Recent analyses of DNA taken directly from Neanderthal specimens indicates that they or their ancestors contributed to the genome of all humans outside of Africa, indicating there was some degree of interbreeding with Neanderthals before their replacement.[103] It has also been shown that Denisova hominins contributed to the DNA of Melanesians and Australians through interbreeding.[104]

By 2006, extraction of DNA directly from some archaic human samples was becoming possible. The earliest analyses were of Neanderthal DNA, and indicated that the Neanderthal contribution to modern human genetic diversity was no more than 20%, with a most likely value of 0%.[105] By 2010, however, detailed DNA sequencing of the Neanderthal specimens from Europe indicated that the contribution was nonzero, with Neanderthals sharing 1-4% more genetic variants with living non-Africans than with living humans in sub-Saharan Africa.[106][107] In late 2010, a recently discovered non-Neanderthal archaic human, the Denisova hominin from southern Siberia, was found to share 4-6% more of its genome with living Melanesian humans than with any other living group, supporting lateral gene transfer between two regions outside of Africa.[108][109] In August 2011, human leukocyte antigen (HLA) alleles from the archaic Denisovan and Neanderthal genomes were found to show patterns in the modern human population demonstrating origins from these non-African populations; the ancestry from these archaic alleles at the HLA-A site was more than 50% for modern Europeans, 70% for Asians, and 95% for Papua New Guineans.[110] Proponents of the multiregional hypothesis believe the combination of regional continuity inside and outside of Africa and lateral gene transfer between various regions around the world supports the multiregional hypothesis. However, "Out of Africa" Theory proponents also explain this with the fact that genetic changes occur on a regional basis rather than a continental basis, and populations close to each other are likely to share certain specific regional SNPs while sharing most other genes in common.[111][112] Migration Matrix theory (A=Mt) indicates that dependent upon the potential contribution of Neanderthal ancestry, we would be able to calculate the percentage of Neanderthal mtDNA contribution to the human species. As we do not know the specific migration matrix, we are unable to input the exact data, which would answer these questions irrefutably.[113]

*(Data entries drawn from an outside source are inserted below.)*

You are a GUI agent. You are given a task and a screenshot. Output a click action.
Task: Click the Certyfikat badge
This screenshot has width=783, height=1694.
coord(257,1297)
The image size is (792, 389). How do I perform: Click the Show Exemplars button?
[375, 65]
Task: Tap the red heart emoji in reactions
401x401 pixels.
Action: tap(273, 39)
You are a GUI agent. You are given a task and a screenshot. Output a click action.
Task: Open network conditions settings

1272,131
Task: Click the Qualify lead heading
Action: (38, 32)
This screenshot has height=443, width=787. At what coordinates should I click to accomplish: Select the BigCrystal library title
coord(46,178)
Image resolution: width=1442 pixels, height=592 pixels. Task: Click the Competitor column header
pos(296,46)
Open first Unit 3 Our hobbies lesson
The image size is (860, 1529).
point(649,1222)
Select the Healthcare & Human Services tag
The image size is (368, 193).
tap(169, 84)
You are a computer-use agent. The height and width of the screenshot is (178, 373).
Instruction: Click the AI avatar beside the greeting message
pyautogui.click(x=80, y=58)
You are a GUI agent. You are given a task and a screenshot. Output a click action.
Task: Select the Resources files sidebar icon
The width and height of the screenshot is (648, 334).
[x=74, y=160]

Recent African origin[edit]

The primary competing scientific hypothesis is currently recent African origin of modern humans, which proposes that modern humans arose as a new species in Africa around 100–200,000 years ago, moving out of Africa around 50–60,000 years ago to replace existing human species such as Homo erectus and the Neanderthals with limited interbreeding: at least once with Neanderthals and once with Denisovans.[114][115][116][117][118] This differs from the multiregional hypothesis in that the multiregional model predicts interbreeding with local human populations in any such migration.[116]